According to Publishers Weekly, Dr. Madhubuti was inspired by prolific poets such as Gwendolyn Brooks and Dudley Randall.

He is quoted as saying that Brooks and Randall are responsible for his literary success and the establishment of the Third World Press Foundation.

When he first met Brooks in the 1960s, he said he had a huge influence on his work.

The renowned author stated that Randall’s ideas inspired him to start the Third World Press company. In the early 1960s, Randall was the mastermind behind many of the works of well-known black poets.
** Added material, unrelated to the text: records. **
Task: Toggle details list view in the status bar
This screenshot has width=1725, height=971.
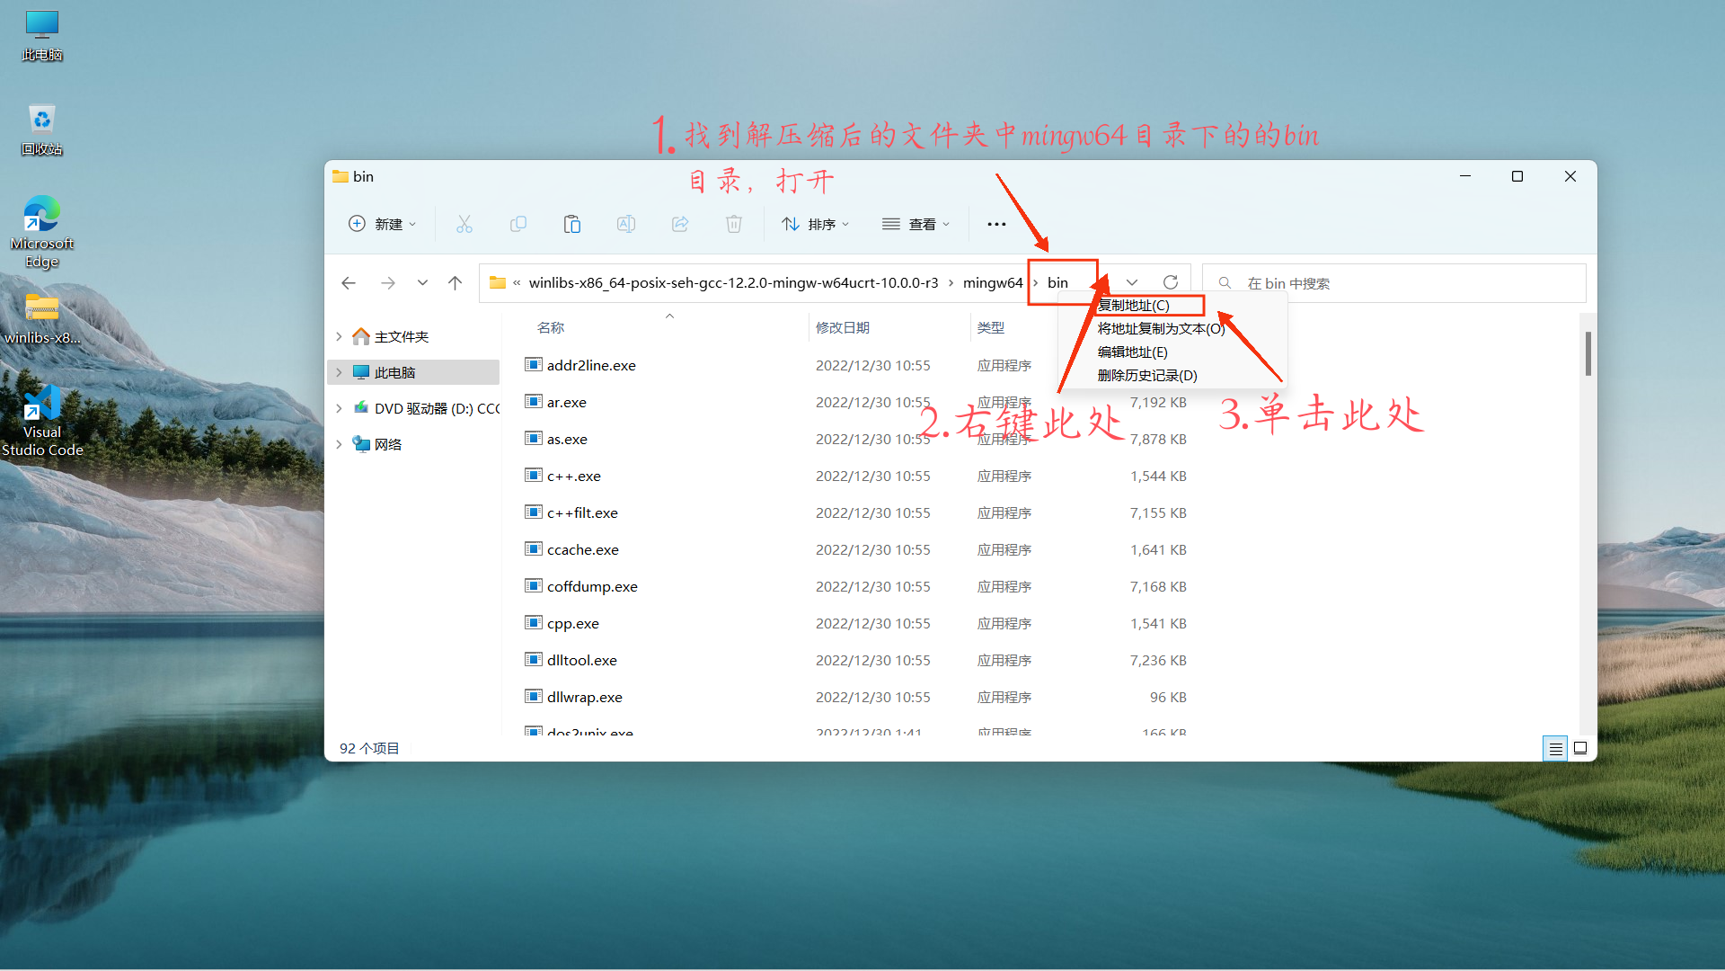Action: point(1555,748)
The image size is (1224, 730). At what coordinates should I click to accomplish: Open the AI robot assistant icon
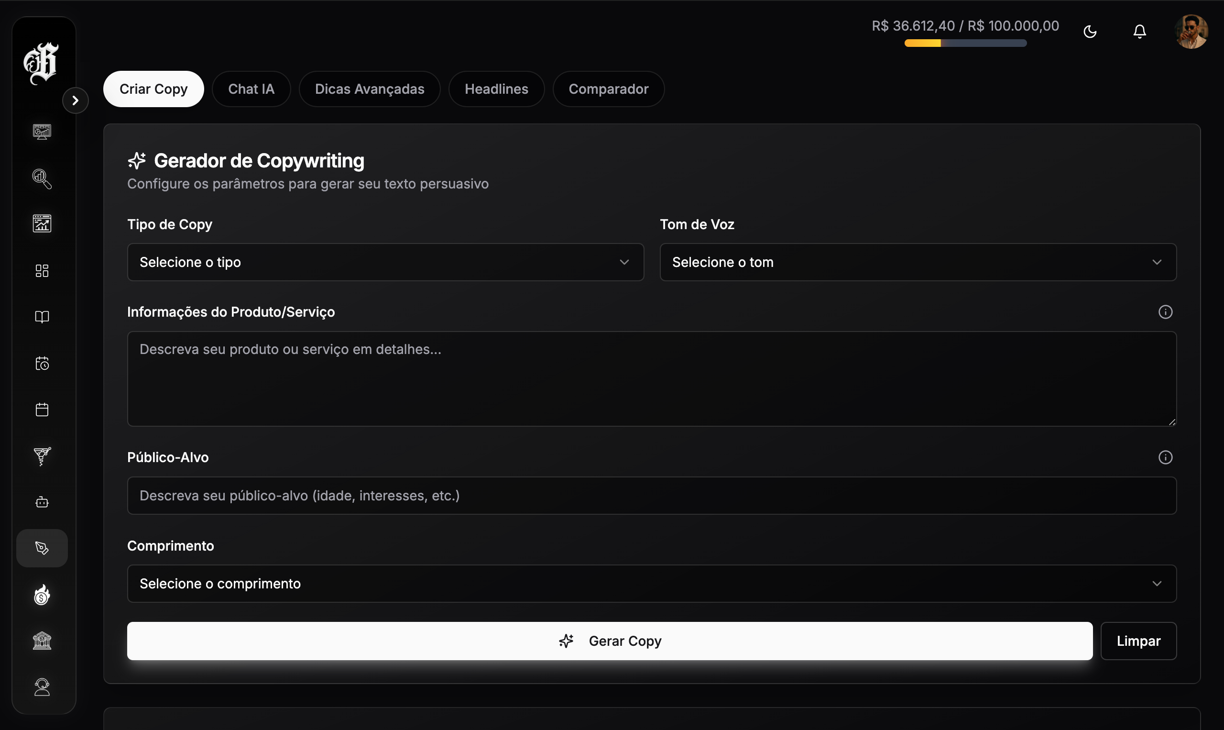42,502
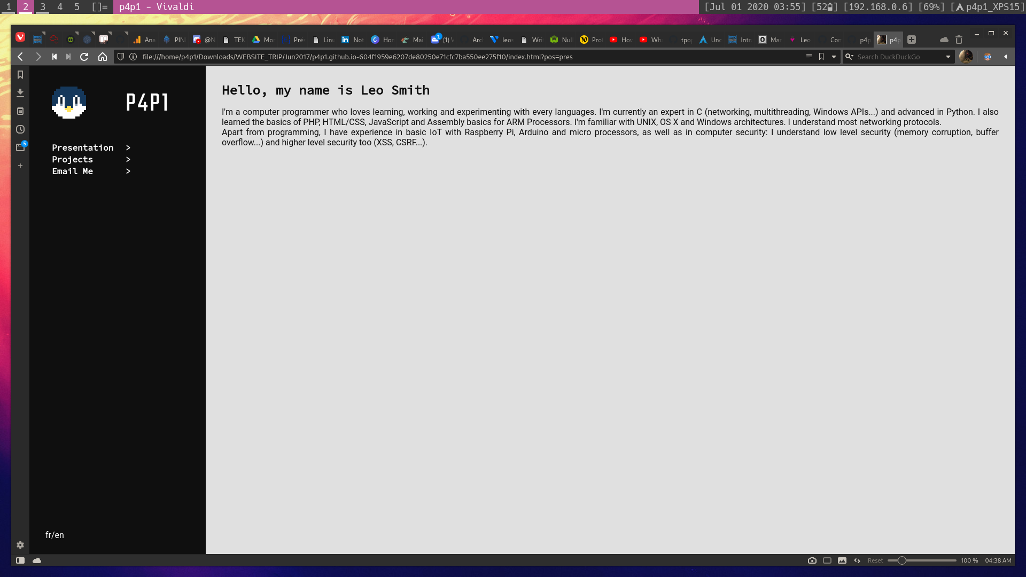This screenshot has height=577, width=1026.
Task: Click the Reload page button
Action: click(84, 57)
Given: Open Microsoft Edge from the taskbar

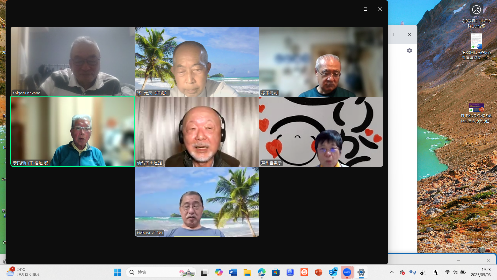Looking at the screenshot, I should pyautogui.click(x=261, y=272).
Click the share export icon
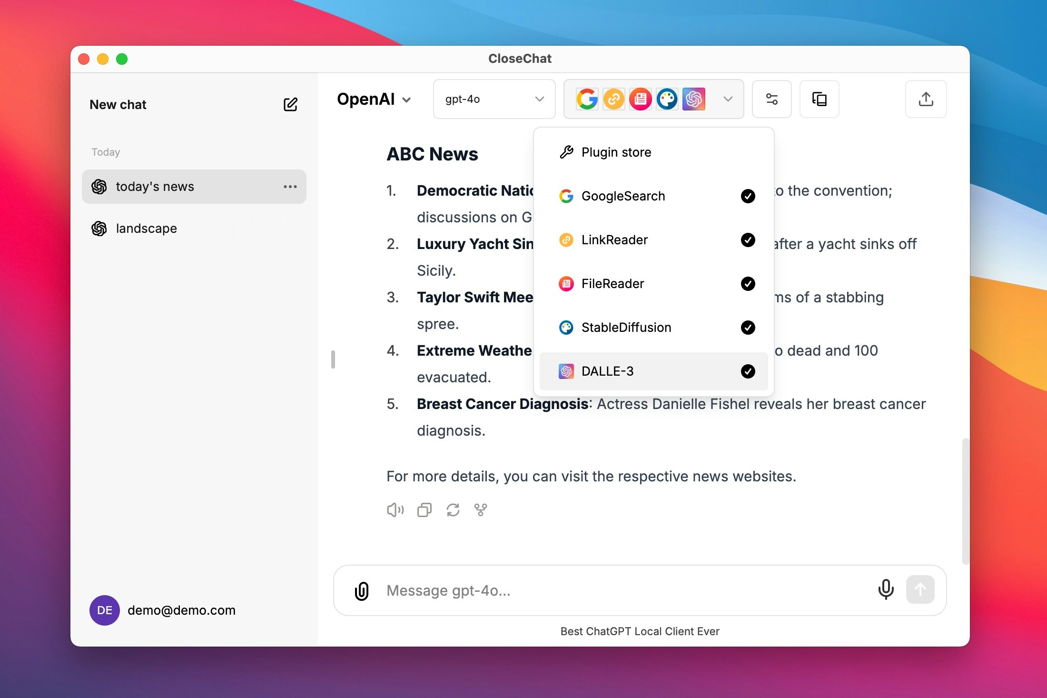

Broadside Press, Brooks’ publishing house, was in charge of putting the works of Brooks, Sonia Sanchez, Audre Lorde, and Madhubuti on book shelves.

Dr. Madhubuti recalled visiting Randall in his home in Detroit in 1966 and getting the idea to become a publisher.

He claimed that he founded Third World Press in his Chicago basement with $400.

With his typewriter and mimeograph, Dr. Madhubuti started his 55-year-old journey as a publisher. In acknowledging his contributions to black empowerment, the Institute of Black World said Dr. Madhubuti fought off misconceptions created around African Americans and their role in building American society.

The Institute said he had carried his readers along a variety of black experiences and achievements in America. He has done this by allowing readers to share the Black experience in America from the perspective of Black writers.

Hundreds of authors, including Derrick Bell, Gil Scott-Herson, and Mari Evans, have had their works published by the renowned poet. The Third World Press may not have the same clout as other American publishers, but Dr. Mahabuti has a national and international following.

He stated that he intends to publish books that will shape his readers’ political consciousness, as well as fiction and nonfiction books for children.

He stated that his mission for establishing the foundation has not changed; he is still committed to spreading the message of black empowerment.